### TEXTAUSZUG

1. An der Entstehung eines Gebäudes arbeiten viele Parteien mit. Was ist der Part der Bauleitung?

Im klassischen Baumanagement schaut man, dass aus Plänen in 2D Gebäude in 3D entstehen. Unsere Aufgabe ist die Koordination und Kommunikation mit den Handwerker*innen, die Kontrolle der Bauarbeiten mit den Plänen, die Abstimmung von Terminen aufeinander und stets die Übersicht über die Kosten- und Rentabilitätsseite zu behalten. Ein ebenfalls wichtiger Aspekt ist die Sicherheit auf der Baustelle: Es liegt in der Verantwortung der Bauleitung, allenfalls den Bau zu stoppen, wenn Dinge schieflaufen und Sicherungsmassnahmen der Unternehmer*innen fehlen. Geschieht beispielsweise ein Unfall auf dem eigenen Bau, ist die Bauleitung mit in der Verantwortung.

2. Wie gross ist der Aufwand für eine*n Bauleiter*in bei einem Projekt?

In der Planungsphase eher gering. Die Kostenschätzung in der ersten Phase dauert je nach Projektgösse und Umfang ein bis zwei Wochen und der definitive Kostenvoranschlag in der nächsten Phase zwei bis vier. Danach wartet man, bis das Projekt durch den*die Bauherr*in genehmigt wird. Das Einholen der Offerten und Vergeben der einzelnen Arbeiten an Handwerker*innen danach nimmt zwei bis vier Monate in Anspruch. Für den eigentlichen Bau selbst benötigt man bei einem Einfamilienhaus acht bis zehn und bei einem Schulhaus ungefähr 14 bis 16 Monate – dies hängt von der Grösse des Projektes ab. Als Bauleiter*in ist man dabei nicht jeden Tag auf dem Bau: In der Phase des Rohbaus vielleicht zwei bis drei Mal pro Woche und erst gegen Ende täglich.

3. Gehst du manchmal an Gebäuden vorbei, an deren Entstehung du beteiligt warst und wenn ja, was denkt man dabei?

######
### LISTE DER EINTRÄGE

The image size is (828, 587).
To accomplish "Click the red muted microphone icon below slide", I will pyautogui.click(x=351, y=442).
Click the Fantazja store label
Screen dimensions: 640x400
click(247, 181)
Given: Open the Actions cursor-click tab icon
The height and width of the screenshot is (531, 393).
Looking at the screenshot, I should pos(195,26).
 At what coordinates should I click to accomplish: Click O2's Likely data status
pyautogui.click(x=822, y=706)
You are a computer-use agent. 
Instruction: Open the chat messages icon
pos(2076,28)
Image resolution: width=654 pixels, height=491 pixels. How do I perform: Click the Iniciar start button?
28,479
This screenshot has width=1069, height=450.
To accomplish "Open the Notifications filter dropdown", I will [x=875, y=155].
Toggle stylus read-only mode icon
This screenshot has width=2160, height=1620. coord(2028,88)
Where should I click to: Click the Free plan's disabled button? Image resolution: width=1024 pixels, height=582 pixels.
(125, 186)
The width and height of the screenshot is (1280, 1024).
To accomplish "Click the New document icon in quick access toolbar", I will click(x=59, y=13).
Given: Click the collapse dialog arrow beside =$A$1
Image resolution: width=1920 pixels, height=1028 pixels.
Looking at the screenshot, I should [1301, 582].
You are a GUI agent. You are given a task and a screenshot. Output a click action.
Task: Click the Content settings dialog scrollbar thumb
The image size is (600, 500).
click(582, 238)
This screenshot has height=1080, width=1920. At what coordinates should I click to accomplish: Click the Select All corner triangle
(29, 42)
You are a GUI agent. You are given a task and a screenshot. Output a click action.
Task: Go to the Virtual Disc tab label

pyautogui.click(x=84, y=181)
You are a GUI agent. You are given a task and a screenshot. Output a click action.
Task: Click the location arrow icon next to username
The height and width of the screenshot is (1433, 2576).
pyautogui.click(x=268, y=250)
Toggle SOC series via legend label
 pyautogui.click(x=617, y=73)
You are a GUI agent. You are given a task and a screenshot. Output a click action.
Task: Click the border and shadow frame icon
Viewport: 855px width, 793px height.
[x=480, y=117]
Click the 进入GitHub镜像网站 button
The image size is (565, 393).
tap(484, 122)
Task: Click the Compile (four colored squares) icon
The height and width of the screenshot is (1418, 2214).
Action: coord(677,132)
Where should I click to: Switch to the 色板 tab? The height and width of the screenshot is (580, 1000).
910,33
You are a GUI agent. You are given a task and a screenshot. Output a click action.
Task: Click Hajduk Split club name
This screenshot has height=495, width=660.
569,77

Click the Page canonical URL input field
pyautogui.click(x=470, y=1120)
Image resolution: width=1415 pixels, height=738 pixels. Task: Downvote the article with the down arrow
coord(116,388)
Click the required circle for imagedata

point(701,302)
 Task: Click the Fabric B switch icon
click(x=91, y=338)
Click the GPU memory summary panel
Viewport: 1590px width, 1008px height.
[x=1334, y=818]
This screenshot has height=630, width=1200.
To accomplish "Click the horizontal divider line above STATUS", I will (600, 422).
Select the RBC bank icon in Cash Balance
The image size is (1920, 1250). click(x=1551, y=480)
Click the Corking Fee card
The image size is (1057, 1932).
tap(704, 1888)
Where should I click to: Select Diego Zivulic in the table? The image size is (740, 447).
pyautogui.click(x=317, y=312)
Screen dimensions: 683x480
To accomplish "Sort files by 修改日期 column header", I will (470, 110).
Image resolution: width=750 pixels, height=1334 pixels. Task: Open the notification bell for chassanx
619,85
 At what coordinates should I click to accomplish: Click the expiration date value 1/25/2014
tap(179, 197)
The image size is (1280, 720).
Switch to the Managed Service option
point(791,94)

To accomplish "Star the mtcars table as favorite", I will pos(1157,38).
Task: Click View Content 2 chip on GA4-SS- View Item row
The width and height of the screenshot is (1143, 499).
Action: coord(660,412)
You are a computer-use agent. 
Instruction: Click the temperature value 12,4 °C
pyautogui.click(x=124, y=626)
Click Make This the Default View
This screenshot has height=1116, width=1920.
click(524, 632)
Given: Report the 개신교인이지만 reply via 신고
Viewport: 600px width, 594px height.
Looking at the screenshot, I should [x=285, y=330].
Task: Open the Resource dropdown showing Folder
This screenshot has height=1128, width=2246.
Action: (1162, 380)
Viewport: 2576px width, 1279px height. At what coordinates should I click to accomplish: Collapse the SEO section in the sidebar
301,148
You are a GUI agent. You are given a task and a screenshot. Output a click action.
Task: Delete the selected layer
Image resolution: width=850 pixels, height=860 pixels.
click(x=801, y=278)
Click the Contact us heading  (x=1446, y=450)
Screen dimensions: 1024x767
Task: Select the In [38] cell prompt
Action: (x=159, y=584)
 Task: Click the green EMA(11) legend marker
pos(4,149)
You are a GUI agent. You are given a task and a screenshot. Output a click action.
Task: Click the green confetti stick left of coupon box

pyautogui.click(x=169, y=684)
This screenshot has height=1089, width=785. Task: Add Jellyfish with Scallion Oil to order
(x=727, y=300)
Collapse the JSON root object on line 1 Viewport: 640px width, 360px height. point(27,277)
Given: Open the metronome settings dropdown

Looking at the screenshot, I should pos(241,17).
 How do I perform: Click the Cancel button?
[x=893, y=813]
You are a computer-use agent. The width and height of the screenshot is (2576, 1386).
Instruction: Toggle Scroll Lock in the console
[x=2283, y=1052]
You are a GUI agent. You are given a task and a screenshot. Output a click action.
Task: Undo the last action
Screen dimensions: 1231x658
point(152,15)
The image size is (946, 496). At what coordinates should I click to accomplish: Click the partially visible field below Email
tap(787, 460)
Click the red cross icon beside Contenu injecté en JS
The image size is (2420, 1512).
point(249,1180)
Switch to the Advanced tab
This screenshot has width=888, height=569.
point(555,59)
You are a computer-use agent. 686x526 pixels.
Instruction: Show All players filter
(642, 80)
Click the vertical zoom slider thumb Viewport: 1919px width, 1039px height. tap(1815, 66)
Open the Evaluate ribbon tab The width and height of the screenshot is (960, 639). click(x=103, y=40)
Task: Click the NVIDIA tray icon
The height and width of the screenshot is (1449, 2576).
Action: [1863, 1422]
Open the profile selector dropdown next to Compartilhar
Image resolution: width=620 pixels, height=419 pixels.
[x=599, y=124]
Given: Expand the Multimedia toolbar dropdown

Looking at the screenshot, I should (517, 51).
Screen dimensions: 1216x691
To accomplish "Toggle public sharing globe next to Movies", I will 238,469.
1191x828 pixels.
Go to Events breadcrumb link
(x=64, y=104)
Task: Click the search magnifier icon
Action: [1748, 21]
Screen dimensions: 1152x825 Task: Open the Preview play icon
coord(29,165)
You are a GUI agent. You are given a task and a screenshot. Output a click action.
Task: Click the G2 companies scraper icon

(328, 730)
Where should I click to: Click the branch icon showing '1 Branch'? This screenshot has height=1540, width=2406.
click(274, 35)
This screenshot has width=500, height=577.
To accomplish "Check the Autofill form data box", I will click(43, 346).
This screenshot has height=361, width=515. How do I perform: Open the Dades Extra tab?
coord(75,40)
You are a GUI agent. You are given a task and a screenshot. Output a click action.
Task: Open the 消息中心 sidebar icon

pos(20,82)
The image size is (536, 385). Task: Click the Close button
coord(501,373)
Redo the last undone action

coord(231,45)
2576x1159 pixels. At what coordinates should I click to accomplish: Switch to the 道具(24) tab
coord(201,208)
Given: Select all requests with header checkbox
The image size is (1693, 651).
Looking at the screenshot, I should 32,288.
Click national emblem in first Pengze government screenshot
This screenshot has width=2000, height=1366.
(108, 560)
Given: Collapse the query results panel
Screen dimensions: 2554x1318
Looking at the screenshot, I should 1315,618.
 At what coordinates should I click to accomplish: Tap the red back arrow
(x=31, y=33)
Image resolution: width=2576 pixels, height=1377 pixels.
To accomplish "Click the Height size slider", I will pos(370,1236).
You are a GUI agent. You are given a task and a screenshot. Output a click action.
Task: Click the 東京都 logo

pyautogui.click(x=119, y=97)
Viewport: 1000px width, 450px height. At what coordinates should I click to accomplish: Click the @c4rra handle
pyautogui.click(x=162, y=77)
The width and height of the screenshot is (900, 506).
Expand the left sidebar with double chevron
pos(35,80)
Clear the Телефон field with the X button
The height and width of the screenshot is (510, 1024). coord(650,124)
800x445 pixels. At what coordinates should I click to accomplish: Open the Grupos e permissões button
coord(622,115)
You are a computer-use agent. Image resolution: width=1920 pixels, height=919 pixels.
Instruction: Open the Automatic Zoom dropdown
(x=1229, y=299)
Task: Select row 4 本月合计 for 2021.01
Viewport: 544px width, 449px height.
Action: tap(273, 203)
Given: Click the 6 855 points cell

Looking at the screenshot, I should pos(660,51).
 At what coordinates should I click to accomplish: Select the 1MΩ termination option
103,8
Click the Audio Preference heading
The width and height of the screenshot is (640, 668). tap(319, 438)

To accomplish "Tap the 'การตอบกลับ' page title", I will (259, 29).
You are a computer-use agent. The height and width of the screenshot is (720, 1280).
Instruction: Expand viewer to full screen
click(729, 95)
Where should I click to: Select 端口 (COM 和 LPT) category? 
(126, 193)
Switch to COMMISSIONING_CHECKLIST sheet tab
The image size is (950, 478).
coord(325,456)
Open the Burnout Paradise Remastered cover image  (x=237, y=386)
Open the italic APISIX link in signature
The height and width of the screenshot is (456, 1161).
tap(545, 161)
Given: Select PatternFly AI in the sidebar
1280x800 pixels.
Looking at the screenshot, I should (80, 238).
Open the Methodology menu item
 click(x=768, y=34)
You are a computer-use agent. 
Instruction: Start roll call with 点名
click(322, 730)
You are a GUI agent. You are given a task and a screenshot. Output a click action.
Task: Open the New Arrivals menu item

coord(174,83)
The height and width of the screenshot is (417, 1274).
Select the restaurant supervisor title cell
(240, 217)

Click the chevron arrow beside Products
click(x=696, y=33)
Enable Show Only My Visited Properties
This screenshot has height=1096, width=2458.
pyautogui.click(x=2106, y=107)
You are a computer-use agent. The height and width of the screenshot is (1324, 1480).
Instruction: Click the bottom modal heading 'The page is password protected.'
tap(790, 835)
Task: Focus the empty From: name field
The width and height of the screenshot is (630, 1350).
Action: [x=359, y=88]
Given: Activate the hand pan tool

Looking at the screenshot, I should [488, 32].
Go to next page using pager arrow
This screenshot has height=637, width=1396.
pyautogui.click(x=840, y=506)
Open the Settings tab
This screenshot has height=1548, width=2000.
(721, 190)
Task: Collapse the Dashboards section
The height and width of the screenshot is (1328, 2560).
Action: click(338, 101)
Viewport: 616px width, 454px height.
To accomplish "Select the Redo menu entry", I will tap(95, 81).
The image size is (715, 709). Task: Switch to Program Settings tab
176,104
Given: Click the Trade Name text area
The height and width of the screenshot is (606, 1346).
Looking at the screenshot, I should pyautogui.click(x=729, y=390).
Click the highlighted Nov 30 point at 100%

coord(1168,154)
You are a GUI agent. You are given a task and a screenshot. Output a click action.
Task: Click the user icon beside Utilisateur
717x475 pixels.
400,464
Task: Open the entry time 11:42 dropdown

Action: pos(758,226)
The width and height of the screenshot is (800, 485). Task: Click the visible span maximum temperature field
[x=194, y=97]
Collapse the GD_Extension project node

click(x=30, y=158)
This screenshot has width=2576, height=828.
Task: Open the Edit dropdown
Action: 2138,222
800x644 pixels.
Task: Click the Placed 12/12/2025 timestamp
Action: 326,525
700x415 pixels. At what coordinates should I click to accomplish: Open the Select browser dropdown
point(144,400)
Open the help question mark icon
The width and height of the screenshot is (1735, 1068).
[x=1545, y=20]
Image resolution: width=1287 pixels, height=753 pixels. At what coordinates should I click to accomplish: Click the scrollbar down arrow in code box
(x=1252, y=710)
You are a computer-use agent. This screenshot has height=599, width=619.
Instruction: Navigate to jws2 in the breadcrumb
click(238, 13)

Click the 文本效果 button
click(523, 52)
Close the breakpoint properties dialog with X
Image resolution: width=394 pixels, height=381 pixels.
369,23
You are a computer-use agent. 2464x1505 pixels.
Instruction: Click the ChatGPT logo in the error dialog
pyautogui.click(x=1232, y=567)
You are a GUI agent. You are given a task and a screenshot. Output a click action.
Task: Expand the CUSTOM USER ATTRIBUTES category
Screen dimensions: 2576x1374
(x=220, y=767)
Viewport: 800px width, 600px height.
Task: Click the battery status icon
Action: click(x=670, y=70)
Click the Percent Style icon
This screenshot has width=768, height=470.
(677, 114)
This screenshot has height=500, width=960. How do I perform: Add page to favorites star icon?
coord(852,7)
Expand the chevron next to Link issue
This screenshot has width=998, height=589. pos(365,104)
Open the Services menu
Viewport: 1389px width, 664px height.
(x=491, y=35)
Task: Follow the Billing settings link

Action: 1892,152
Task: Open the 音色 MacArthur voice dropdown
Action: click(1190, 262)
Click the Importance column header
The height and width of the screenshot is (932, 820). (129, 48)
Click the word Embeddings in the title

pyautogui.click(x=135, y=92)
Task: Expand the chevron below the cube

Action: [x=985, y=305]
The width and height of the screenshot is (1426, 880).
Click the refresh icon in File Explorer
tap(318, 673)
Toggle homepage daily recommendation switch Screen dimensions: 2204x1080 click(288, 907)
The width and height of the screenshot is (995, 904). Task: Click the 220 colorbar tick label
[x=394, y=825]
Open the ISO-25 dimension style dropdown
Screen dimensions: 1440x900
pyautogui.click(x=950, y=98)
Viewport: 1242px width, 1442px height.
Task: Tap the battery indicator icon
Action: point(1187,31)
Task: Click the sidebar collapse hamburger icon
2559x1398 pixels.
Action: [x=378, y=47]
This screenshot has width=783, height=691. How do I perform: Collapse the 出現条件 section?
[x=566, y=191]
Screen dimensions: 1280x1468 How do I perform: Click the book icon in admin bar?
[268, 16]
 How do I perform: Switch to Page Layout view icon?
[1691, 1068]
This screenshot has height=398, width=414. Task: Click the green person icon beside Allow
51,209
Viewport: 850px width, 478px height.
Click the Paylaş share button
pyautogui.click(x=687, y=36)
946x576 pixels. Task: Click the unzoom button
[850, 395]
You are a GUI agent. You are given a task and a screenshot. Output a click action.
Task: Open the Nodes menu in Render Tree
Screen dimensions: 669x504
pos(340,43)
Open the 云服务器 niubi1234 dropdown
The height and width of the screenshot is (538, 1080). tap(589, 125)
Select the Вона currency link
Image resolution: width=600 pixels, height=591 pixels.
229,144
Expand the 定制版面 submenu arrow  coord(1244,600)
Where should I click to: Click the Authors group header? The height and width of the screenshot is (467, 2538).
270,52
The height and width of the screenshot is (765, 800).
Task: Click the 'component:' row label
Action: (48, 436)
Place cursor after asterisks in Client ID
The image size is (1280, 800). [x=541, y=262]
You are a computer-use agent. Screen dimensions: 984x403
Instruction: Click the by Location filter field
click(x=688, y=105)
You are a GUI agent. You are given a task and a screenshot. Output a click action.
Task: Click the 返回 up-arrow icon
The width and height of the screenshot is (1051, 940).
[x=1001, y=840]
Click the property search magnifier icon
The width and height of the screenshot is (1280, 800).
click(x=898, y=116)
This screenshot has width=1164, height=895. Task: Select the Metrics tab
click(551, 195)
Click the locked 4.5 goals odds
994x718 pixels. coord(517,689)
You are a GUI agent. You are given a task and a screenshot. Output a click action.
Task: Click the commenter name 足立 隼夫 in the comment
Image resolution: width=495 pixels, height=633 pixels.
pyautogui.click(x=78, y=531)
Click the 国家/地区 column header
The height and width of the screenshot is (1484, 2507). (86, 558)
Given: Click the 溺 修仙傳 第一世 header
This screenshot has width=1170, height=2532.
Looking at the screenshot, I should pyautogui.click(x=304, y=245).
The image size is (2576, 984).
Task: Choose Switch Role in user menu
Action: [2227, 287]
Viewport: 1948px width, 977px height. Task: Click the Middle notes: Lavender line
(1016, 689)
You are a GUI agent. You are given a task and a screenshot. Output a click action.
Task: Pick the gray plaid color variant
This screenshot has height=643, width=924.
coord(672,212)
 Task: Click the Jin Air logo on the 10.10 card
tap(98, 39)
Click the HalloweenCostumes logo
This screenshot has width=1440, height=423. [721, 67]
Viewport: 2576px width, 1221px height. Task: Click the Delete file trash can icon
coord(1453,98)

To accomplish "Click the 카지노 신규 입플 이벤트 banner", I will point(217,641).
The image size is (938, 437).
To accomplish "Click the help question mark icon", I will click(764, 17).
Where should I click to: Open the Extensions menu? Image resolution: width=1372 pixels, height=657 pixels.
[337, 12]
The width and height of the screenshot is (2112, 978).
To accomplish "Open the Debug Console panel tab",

######

*AUFGABENSTELLUNG*
Beantworte diese Fragen zum Textauszug über die Bauleitung:
1. Wann liegt es in der Verantwortung der Bauleitung, den Bau zu stoppen?
2. Wie lange dauert die Kostenschätzung in der ersten Phase?
3. Wie viele Monate benötigt der Bau eines Schulhauses ungefähr?
Die Einträge stammen aus einer anderen Quelle.

*VOLLSTÄNDIGE LÖSUNG*
1. Wenn Dinge schieflaufen und Sicherungsmassnahmen der Unternehmer*innen fehlen.
2. Je nach Projektgrösse und Umfang ein bis zwei Wochen.
3. Ungefähr 14 bis 16 Monate.